• Tarefas a realizar:
1) Redigite sem alterações o trecho do artigo sobre o 8 de janeiro de 2023 que se abre com as palavras contendo "Aqui e alhures" e se fecha com "G. Roberts Jr.".
2) Escreva, por favor, o que vem em seguida no artigo sobre o 8 de janeiro de 2023, a partir da última frase apresentada.

• Página:
┌──

Folha de S. Paulo
O bem-vindo chamado à paz deve vir
acompanhado da memória viva e da imprescindível justiça
Eram 15h40 de 8 de janeiro de 2023 quando o
Supremo Tribunal Federal foi invadido e violentamente vandalizado. A memória
acesa alerta para que não se repita a infâmia (como denominou a ministra Rosa
Weber, então presidente do tribunal).
Com a Constituição nas mãos e a segurança
jurídica como bússola, a consolidação do respeito às instituições é o caminho
que há de nos levar a um futuro no qual o que ocorreu seja, simplesmente,
inconcebível.
Quando se levanta uma questão vital do Estado
constitucional como essa, legitima-se institucionalmente, pelo tempo
estritamente necessário, a defesa pública das condições de possibilidade da
própria democracia. A imprescindível autonomia e independência da magistratura
é consubstancial ao Estado de Direito democrático.
Nenhuma regra na ordem jurídica democrática em vigor autoriza ou permite o uso da força para a conquista do poder. Vivemos hoje esse tempo em que é necessário rememorar que a Constituição vigente escolheu o Estado e a sociedade fundamentados nos valores sociais do trabalho e da livre iniciativa, no pluralismo político e na livre manifestação do pensamento. Essa via compreende harmonia social, soluções pacíficas e preceitos que impõem respeito à soberania popular exercida pelo voto direto e secreto.
A olho nu vê-se que o Brasil carrega desde
1988 não só alguns propósitos alcançados, mas também cinzas de muitos sonhos. E
deve seguir, em especial, habitado por esperanças convocadas pela memória da
redemocratização.
Há diversos objetivos fundamentais da
República ainda não substancialmente atendidos, como erradicar a pobreza,
promover o bem de todos, sem preconceitos, e construir uma sociedade livre,
justa e solidária. Ainda se mostra persistente o déficit ético de moralidade e
de eficiência na gestão pública.
Dar concretude aos desígnios de 1988 também
supõe segurança e redução da abissal desigualdade social que macula nossa
sociedade. Essas faltas e outras falhas estruturais não legitimam a violência
para quebrar as instituições. Foram abertas na Constituição múltiplas
possibilidades, nela também foram estabelecidos limites.
Aqui e alhures registram-se agressões ao
próprio Estado de Direito e às garantias constitucionais. "A violência, a
intimidação e o desafio dirigidos aos juízes por causa do seu trabalho minam a
nossa República e são totalmente inaceitáveis", escreveu recentemente o
presidente da Suprema Corte norte-americana, John G. Roberts Jr.

└──

• Itens do conjunto de dados:

┌──

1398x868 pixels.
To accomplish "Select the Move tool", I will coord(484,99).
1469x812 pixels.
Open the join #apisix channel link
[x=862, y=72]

└──

• Respostas dadas:
1)
Aqui e alhures registram-se agressões ao
próprio Estado de Direito e às garantias constitucionais. "A violência, a
intimidação e o desafio dirigidos aos juízes por causa do seu trabalho minam a
nossa República e são totalmente inaceitáveis", escreveu recentemente o
presidente da Suprema Corte norte-americana, John G. Roberts Jr.

2)
Nos dias correntes, clama-se por paz. O
bem-vindo chamado à paz deve vir, contudo, acompanhado da memória viva e da
imprescindível justiça, na forma da lei e dentro das garantias fundamentais.
Não se pode afastar da liberdade a responsabilidade. Fora da democracia, nas
ditaduras, paz é apenas um simulacro. A paz fidedigna sabe à democracia, que
representa o convívio entre diferentes.
Na legalidade constitucional há necessárias e
suficientes soluções pacíficas dos dissensos à luz do devido processo,
contraditório e ampla defesa: preservação das instituições com o respeito
integral à autonomia e independência do Judiciário, alternância no poder com a
soberania inviolável da vontade popular, numa sociedade aberta e plural.
A receita é simples, a prática é árdua. O
complexo desafio não assombra. Precisamos fazer o que nos toca na genuína
humildade. À política o que é da política; ao direito o que é do direito, com
sobriedade e imparcialidade, para dar respostas institucionais seguras,
equilibradas, com respeito ao dissenso, ao prestar de contas ao passado, e
estar à altura de um futuro habitável.
Como lembra Mohamed Mbougar Sarr em seu livro
"A Mais
Recôndita Memória dos Homens," há fenômenos que são hápax por
definição, aqueles somente vistos uma vez. Essa ideia é aplicável, na
literatura, a autor ou obra singular.
Mesmo que em sentido um tanto diverso,
parece-nos que pode ser atrelada a fato que se circunscreve a um único
episódio: 8 de Janeiro nunca mais.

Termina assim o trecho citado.